Meet your professor: Selika Ducksworth-Lawton

Meet+your+professor%3A+Selika+Ducksworth-Lawton+

David Heiling: When did you know you wanted to get into teaching?

 

Selika Ducksworth-Lawton: It was kind of go with the flow. I was working for a defense contractor while I was in grad school. I was teaching a few classes at Ohio State, and I think that’s when I knew I wanted to go into teaching.

 

DH: If you weren’t a professor, what is another occupation you would be  interested in?

 

SDL: I would probably be a musician. My husband jokes that I would either be a musician or a lawyer. Law school is something I thought about, but music is probably more interesting to me, I’ll probably try and get a music  degree after I retire.

 

DH: Play a little music on the weekends or what?

 

SDL: I actually just came back from Minneapolis; I played at the coffee house. I do some work with the She Rock women’s rock camps. I’m a veteran of those camps. I’m a jazz musician, play the keyboard and the guitar.

 

DH: Besides music, what’s your favorite activity to do outside the classroom?

 

SDL: I spend time with my children, I really like spending and enjoying time with my family. And volleyball. I’m infamous for volleyball around here. I’ve been playing volleyball in Eau Claire for 20 years, I know a lot of people through playing volleyball. We’ve lost some, we’ve won some, but I’ve been on the same team for 15 of those years. It’s a good time.
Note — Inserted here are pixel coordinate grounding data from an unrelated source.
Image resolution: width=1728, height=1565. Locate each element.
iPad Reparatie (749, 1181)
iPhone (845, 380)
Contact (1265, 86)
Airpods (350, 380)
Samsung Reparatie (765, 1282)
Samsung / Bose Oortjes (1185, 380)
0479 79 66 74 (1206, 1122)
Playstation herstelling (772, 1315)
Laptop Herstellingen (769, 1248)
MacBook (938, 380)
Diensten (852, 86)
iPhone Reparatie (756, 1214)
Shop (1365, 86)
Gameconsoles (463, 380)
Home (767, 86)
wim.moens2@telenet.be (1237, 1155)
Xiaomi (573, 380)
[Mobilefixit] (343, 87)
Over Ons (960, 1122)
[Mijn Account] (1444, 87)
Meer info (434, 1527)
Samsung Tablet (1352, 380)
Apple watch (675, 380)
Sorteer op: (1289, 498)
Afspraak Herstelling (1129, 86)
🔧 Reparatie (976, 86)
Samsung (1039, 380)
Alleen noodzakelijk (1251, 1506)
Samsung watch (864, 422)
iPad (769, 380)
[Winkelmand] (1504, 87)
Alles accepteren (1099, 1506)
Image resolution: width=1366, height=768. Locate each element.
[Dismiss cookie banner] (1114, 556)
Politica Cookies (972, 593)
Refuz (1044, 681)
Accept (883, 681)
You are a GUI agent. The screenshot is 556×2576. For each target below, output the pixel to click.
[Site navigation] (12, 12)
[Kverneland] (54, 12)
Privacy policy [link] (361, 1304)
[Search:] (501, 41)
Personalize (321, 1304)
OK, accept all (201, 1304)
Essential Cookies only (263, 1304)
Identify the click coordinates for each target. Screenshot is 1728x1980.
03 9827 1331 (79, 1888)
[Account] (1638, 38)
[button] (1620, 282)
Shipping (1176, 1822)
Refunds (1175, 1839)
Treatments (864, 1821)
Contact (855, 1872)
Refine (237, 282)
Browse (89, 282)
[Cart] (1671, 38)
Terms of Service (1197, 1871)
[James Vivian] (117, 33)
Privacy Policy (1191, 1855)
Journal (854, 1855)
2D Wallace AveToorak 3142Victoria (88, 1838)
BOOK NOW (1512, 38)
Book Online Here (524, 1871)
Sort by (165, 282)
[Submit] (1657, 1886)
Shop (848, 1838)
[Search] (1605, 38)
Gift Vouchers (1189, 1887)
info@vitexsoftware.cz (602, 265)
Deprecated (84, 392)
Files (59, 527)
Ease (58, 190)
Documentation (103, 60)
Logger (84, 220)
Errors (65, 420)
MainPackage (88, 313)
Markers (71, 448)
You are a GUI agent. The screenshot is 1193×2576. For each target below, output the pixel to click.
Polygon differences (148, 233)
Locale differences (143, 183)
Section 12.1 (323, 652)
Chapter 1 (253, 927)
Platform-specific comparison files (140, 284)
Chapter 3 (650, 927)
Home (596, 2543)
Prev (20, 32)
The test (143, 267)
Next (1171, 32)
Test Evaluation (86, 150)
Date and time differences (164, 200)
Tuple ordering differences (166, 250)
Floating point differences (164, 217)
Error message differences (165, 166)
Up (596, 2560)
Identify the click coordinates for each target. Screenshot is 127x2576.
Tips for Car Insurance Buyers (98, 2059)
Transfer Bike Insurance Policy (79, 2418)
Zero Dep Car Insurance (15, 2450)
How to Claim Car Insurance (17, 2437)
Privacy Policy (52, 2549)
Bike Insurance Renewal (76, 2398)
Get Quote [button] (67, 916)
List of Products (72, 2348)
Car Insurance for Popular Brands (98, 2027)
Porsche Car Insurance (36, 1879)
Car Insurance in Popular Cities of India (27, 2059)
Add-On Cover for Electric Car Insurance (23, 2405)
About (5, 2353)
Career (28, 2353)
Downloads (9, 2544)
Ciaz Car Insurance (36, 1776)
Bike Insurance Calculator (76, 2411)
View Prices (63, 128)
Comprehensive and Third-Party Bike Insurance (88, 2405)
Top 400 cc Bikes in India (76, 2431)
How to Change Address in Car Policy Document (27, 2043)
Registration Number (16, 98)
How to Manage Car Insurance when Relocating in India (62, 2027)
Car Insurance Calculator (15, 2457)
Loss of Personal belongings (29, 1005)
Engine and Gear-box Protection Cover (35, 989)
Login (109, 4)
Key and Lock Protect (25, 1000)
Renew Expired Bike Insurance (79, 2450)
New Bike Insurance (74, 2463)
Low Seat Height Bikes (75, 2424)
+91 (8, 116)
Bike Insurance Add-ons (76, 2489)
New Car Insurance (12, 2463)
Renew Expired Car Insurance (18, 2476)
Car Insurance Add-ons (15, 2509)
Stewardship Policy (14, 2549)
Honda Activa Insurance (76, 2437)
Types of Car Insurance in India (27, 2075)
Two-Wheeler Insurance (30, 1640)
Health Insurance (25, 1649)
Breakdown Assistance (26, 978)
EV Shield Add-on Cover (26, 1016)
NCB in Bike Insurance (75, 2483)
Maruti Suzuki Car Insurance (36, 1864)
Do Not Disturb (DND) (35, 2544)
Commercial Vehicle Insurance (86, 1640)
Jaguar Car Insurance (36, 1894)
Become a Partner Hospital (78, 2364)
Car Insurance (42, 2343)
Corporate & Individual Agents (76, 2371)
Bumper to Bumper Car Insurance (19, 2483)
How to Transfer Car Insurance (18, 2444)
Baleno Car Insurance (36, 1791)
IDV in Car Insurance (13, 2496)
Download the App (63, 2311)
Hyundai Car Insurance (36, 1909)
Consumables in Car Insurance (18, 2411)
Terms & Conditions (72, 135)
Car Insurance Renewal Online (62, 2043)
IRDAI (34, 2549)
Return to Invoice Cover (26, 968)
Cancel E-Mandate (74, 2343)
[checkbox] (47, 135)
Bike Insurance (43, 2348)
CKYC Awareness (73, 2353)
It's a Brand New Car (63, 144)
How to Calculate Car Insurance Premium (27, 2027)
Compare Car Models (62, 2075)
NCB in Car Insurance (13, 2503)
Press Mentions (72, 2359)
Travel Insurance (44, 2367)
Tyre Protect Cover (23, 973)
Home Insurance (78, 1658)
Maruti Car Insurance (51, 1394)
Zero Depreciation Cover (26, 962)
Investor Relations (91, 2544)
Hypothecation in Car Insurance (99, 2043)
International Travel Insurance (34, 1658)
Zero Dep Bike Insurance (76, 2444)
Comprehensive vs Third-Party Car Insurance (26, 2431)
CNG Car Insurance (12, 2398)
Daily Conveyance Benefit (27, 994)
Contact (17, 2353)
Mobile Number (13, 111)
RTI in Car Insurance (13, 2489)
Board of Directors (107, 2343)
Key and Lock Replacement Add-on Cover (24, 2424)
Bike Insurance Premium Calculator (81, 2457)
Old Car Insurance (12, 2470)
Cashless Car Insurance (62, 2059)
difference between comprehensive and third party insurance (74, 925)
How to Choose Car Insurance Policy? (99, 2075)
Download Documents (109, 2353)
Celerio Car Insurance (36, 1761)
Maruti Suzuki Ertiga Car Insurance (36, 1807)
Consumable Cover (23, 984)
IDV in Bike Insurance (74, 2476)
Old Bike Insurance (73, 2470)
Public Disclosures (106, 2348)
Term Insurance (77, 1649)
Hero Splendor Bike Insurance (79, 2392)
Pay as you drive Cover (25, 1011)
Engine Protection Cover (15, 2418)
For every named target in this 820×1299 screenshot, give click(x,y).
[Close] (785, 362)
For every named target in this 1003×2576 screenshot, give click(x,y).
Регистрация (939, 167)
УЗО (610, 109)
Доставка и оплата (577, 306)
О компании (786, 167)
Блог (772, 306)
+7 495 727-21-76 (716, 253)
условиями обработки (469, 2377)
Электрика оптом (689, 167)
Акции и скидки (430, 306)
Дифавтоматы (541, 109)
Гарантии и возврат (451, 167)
DH: What’s your favorite class to teach?

 

SDL: Well I teach (history) 210, African American History. I think my history 444 class is my favorite, my civil rights class. The history 477 class is right there behind it, the military course. Both are the periods that I’m expert in, I work on black veterans. In the battle field and in the civil rights movement, so I have a lot of fun teaching those classes.

 

DH: What would you say is your proudest moment on campus?

 

SDL: We had a reunion of alumni about two years ago and the alumni gave me an advising award because I had helped all them graduate. There were about 45 of them there. To know that I had helped them get out of here and that what I told them is continuing to help them in their lives. Negotiating those spaces are very important to me. I don’t just want my classes to be a GE, I want it to be something that helps them the rest of their lives.

 

DH: Tell me one of the craziest stories you’ve had occur in one of your classrooms.

 

SDL: One time when I was in one of my classes, I had an officer come up to me and ask to talk to one of my students after class. The class concluded and I asked the student to come up to the front of class. The student decided to run out of the classroom and the police officer followed. A few seconds later more officers came running through the lab in Hibbard 323 and pursued the student. That’s why I say in my first day classes: if you have warrants out for your arrest, please feel free to not come to class.